Duplicate the data between the line holding "Select the row 1 header" and the line holding "point(442,561)", inclusive, and nothing else.

◆ ◆ ◆

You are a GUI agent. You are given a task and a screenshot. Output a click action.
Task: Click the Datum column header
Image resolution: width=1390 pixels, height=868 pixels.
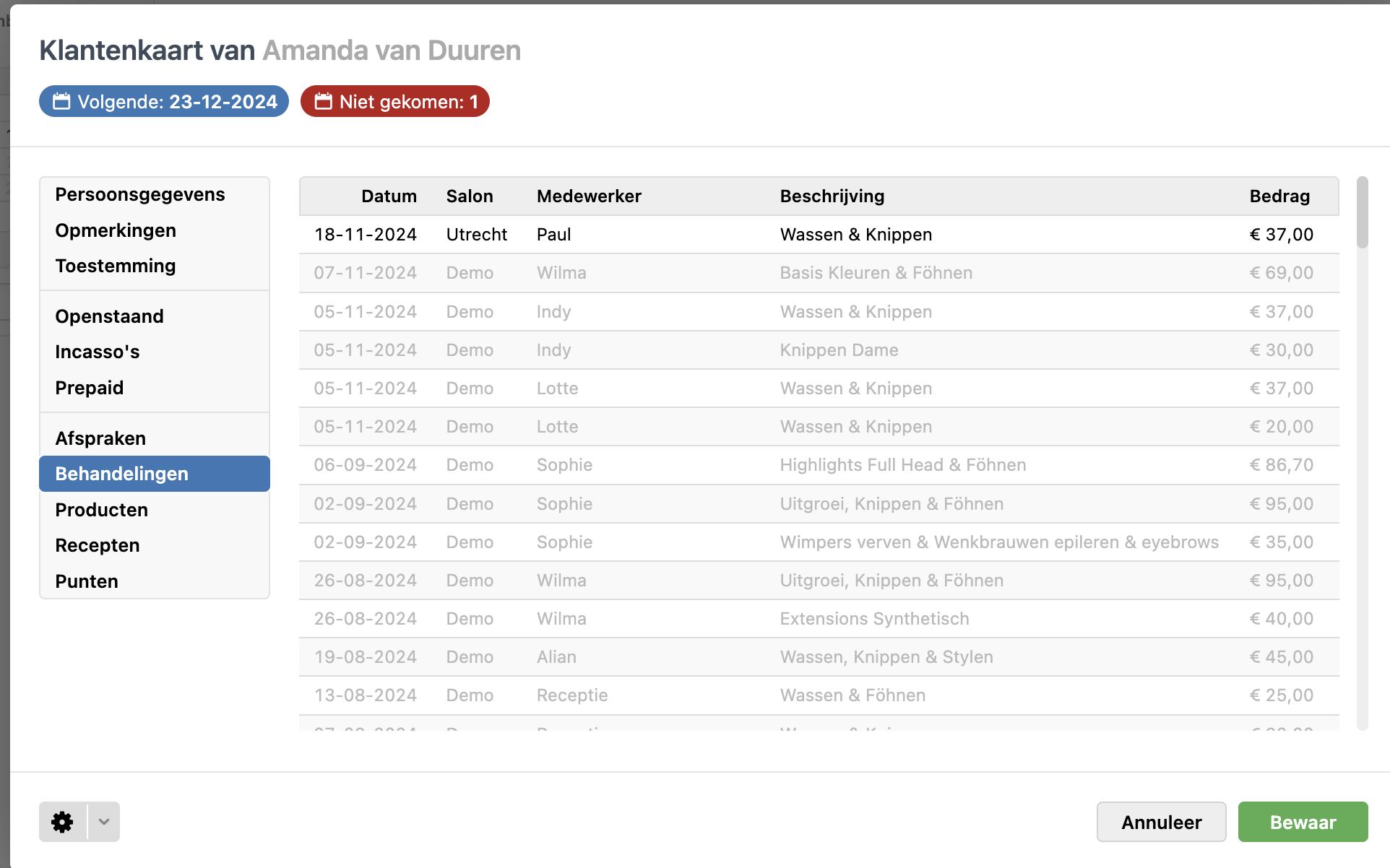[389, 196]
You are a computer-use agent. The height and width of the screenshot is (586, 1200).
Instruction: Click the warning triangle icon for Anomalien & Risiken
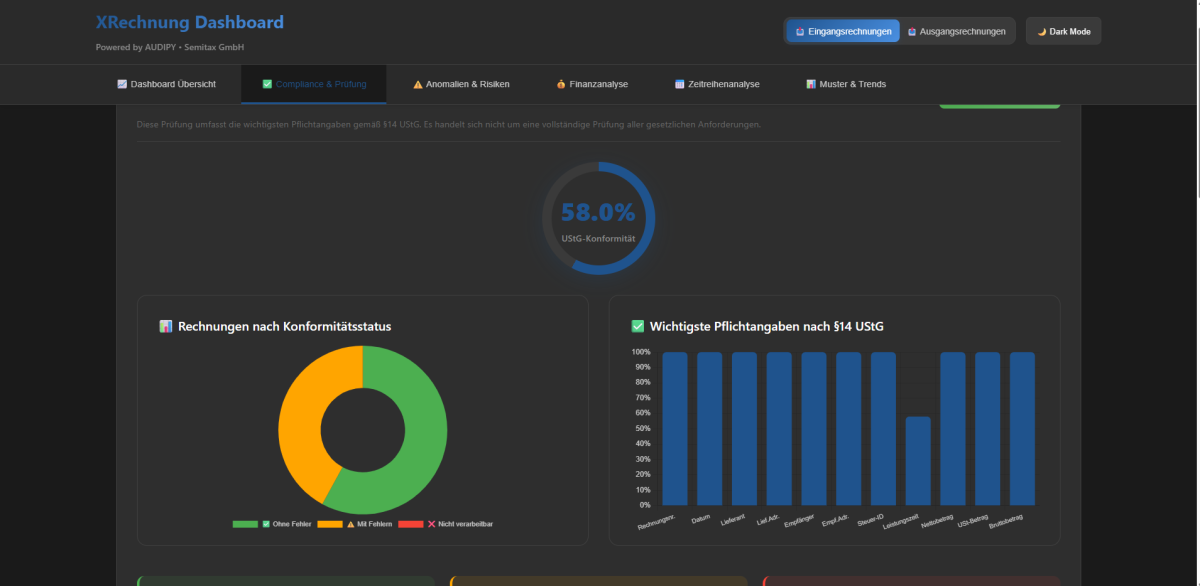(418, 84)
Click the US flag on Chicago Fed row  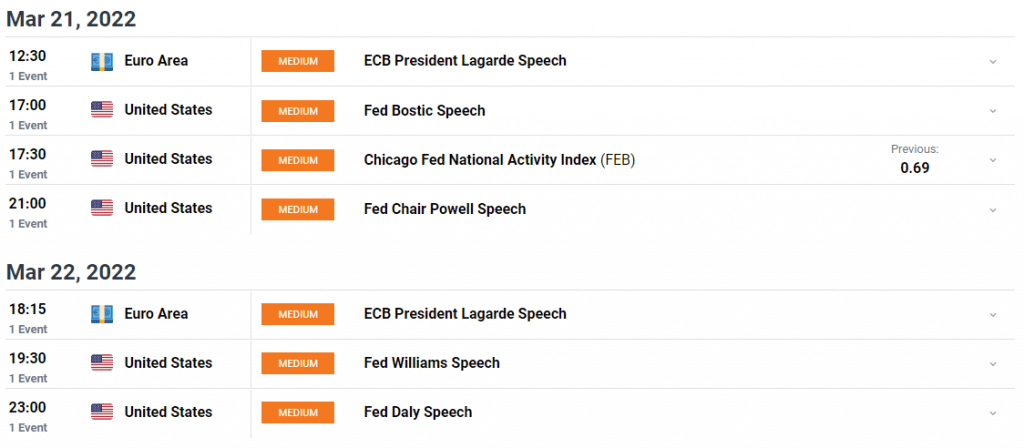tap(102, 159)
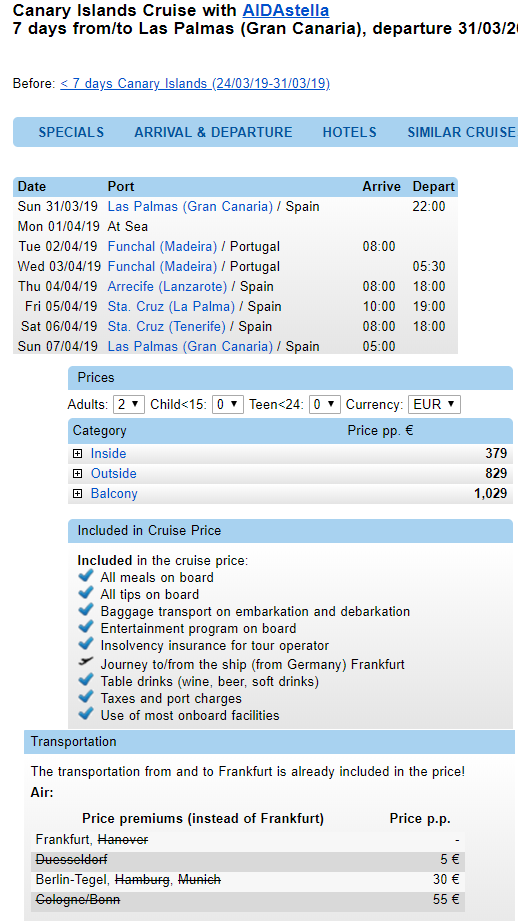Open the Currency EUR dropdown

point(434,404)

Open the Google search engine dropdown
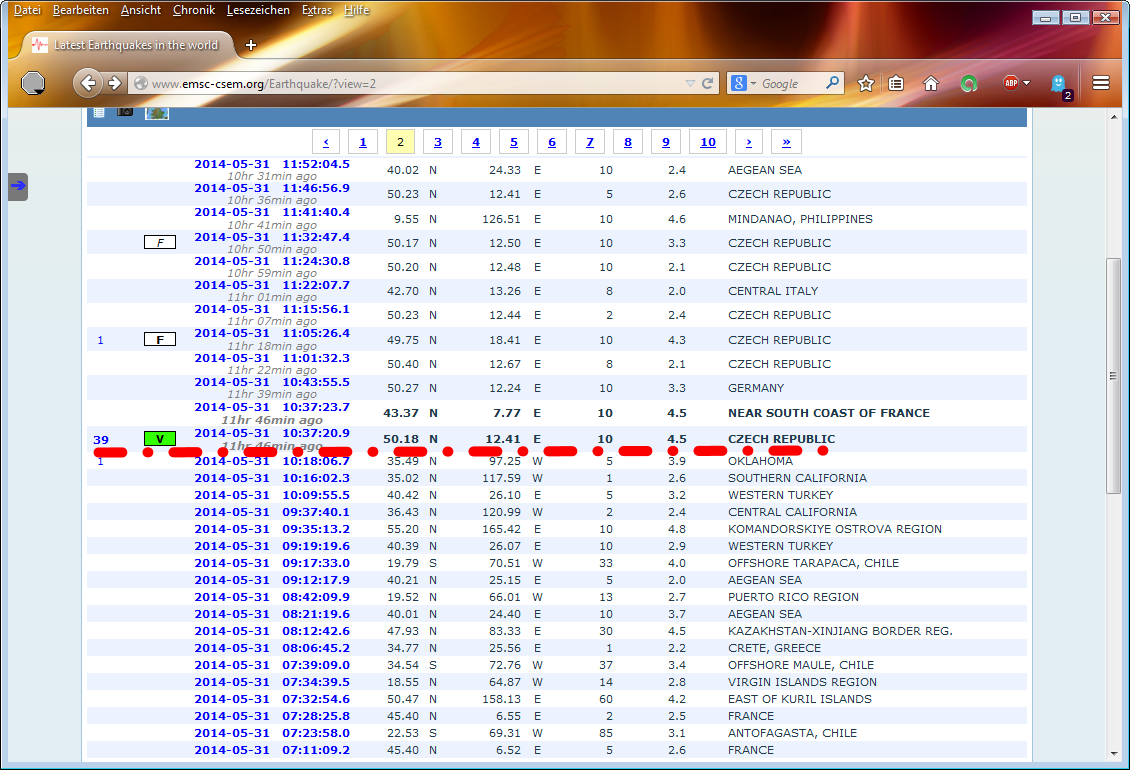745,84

◆ ◆ ◆

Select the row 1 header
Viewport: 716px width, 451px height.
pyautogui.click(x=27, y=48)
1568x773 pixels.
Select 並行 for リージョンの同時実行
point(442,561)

◆ ◆ ◆

■ **Solution**:
Select the row 1 header
Viewport: 716px width, 451px height.
pyautogui.click(x=27, y=48)
1568x773 pixels.
Select 並行 for リージョンの同時実行
point(442,561)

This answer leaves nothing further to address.